The problem, she says, is often a broken brand. There may be a perception your company is stale and outdated. Perhaps you’ve taken a hit to your reputation that is costing you clients. Maybe you’re taking a reactive approach to business opportunities and market changes, instead of staying focused on your vision and goals.

Develop core statements

The first step in defining or renewing your brand is to develop your core branding statements, starting with a vision statement for your company.

This is typically two or three sentences that explain what you want to achieve, your core values and how your brand reflects them. It should be simple, show what success for your company will look like in coming years and how you need to behave to achieve that goal.

You should also define your value proposition (the unique value you offer customers) and a positioning statement (how you want to be perceived in the market).

Defining yourself in these ways is the foundation for ensuring consistency in all your customer interactions—from your website and ads to customer service and the in-store experience.

Consistency is key

“Consistency is the No.1 priority for branding,” Brooks says. “It breeds customer trust. When their experience is consistently positive and aligned with their expectations of how it should be, they’re more likely to return to you and share their experience with others.”

The next steps are to use your branding statements to recruit like-minded employees, target customers and foster a community around your company.

Finally, bring your brand to life and build customer engagement with relevant and appropriate content, such as Facebook posts, a blog, eBooks and how-to videos.

You sometimes have to think outside the box to get in front of your customers. You have to inspire people with your brand and reach them where they are living and breathing.
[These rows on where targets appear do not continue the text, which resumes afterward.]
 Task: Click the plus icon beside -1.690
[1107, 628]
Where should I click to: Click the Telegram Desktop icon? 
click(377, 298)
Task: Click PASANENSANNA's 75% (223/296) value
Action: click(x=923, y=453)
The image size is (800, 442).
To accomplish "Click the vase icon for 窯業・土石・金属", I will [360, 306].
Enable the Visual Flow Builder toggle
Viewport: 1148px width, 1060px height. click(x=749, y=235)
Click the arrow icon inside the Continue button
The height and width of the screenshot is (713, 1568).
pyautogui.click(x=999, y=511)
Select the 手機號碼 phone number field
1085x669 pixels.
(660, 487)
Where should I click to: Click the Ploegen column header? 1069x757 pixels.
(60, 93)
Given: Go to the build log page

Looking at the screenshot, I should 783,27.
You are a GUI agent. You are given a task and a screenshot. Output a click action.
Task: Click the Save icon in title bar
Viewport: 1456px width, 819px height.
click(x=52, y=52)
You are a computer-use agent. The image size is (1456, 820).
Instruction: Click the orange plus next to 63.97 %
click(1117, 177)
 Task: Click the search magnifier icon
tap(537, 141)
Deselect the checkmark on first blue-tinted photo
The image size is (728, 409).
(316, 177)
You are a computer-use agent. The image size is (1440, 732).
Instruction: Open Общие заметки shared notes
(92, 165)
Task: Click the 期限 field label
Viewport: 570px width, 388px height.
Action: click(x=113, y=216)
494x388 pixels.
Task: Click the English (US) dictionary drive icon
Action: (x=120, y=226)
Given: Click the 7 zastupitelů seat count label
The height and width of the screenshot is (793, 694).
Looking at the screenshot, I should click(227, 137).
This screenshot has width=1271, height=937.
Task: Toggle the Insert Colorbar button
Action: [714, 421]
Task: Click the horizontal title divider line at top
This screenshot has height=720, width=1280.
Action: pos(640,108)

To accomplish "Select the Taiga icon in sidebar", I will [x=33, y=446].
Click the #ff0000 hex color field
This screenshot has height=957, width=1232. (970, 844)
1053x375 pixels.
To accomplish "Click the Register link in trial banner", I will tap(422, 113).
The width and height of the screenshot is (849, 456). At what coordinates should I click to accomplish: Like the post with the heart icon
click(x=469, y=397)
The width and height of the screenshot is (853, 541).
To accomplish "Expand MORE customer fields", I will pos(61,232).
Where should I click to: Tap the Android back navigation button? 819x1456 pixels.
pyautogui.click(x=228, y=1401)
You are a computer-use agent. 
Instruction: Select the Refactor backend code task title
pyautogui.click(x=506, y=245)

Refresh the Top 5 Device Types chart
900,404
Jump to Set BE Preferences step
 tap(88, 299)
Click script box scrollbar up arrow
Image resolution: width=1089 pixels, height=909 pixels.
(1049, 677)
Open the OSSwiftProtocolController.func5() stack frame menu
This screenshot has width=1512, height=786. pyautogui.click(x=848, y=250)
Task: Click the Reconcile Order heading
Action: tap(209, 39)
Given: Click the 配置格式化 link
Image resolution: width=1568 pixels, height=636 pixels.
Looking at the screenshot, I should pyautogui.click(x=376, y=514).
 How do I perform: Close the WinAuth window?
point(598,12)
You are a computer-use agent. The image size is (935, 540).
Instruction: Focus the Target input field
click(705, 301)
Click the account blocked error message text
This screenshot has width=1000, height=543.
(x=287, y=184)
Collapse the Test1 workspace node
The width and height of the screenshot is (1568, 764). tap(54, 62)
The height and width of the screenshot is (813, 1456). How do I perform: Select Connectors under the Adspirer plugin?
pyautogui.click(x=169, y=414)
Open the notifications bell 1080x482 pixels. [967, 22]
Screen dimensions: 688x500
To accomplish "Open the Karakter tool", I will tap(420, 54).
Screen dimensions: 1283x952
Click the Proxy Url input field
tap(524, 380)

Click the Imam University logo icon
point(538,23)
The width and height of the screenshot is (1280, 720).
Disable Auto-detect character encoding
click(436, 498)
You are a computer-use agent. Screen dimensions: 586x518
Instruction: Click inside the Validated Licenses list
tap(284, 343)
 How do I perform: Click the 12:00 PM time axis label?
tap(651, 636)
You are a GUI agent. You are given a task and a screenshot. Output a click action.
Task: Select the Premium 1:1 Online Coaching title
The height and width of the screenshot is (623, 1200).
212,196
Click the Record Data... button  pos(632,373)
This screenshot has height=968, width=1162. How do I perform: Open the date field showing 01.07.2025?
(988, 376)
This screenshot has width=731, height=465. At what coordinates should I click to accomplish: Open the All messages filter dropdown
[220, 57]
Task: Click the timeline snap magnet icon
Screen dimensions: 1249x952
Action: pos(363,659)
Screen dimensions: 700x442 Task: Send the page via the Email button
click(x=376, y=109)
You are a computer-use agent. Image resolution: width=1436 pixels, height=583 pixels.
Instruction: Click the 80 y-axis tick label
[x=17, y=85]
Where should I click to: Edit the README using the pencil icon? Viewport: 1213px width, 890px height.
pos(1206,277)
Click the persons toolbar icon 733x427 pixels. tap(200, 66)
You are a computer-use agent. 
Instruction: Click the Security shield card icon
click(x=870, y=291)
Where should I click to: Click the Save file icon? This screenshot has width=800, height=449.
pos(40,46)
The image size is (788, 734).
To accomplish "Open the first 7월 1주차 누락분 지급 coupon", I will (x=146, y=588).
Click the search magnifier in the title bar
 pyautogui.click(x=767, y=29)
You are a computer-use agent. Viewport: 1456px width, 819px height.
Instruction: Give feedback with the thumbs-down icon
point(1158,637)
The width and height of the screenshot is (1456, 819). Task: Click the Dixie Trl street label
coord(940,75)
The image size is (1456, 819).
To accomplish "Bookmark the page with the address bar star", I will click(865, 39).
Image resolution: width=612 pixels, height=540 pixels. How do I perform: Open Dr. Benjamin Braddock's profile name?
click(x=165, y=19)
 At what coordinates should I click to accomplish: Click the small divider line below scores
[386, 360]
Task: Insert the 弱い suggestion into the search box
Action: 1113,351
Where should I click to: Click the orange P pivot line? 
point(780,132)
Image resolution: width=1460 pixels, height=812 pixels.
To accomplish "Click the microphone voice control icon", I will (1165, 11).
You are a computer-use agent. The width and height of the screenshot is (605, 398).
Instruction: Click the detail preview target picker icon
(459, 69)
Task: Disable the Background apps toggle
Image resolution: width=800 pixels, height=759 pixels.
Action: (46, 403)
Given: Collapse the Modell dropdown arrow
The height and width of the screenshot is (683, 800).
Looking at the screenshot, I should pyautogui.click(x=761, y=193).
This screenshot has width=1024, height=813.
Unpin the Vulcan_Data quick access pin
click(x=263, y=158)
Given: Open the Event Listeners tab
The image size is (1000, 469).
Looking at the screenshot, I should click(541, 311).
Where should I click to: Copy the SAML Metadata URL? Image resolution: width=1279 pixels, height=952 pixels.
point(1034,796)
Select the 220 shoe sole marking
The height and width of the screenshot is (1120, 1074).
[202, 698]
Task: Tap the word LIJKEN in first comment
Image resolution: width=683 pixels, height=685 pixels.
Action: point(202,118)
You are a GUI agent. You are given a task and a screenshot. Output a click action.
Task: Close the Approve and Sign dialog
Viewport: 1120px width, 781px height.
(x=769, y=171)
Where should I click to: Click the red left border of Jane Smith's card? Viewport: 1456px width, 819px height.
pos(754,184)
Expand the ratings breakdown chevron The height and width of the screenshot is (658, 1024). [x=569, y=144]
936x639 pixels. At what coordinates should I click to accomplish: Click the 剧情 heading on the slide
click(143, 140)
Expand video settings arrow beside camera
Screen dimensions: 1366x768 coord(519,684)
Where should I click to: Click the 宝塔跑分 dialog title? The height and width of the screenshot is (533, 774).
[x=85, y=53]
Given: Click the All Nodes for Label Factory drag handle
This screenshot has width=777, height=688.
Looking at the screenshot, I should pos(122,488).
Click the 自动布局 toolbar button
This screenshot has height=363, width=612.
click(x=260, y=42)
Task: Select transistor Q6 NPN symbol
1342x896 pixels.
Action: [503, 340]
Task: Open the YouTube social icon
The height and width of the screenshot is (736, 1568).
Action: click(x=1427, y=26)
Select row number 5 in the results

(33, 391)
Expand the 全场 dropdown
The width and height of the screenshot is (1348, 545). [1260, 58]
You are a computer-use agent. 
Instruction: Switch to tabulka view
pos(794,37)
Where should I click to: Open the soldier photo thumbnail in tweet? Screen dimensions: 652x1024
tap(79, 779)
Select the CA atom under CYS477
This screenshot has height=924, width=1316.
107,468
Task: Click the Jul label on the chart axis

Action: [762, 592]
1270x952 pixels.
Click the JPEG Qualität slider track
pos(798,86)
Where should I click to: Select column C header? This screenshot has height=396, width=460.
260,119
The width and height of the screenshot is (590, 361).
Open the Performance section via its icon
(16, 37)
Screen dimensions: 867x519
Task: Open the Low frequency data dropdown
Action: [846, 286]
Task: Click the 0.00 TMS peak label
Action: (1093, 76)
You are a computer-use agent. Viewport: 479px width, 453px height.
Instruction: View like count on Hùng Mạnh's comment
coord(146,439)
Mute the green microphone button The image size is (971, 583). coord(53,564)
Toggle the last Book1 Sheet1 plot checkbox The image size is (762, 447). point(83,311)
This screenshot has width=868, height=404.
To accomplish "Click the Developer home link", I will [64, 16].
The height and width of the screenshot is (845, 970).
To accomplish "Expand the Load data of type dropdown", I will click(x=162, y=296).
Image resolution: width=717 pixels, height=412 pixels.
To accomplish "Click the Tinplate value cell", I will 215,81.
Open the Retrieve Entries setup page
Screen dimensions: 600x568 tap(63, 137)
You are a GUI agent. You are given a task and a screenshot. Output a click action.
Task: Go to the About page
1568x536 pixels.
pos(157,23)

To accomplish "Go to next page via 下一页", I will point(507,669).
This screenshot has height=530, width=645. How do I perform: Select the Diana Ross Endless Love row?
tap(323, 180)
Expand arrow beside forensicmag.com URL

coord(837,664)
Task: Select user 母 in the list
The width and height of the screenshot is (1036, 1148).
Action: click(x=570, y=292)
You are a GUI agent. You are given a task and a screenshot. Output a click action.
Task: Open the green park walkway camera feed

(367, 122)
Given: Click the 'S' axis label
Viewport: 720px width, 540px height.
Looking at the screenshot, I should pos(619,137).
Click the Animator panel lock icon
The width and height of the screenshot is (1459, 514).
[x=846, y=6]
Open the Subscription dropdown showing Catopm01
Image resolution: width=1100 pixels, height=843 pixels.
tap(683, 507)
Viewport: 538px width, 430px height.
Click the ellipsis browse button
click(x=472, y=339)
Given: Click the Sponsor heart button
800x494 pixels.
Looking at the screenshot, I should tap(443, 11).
3 steps to create a powerful brand

  1. Be consistent—Develop core branding statements (a vision statement, your value proposition and a positioning statement), and reflect them consistently in your activities and customer touch points.
  2. Foster community—Draw on your branding statements to identify your target market, recruit like-minded employees and create a community around your business.
  3. Bring your brand to life—Create content that reflects your vision and supports your brand.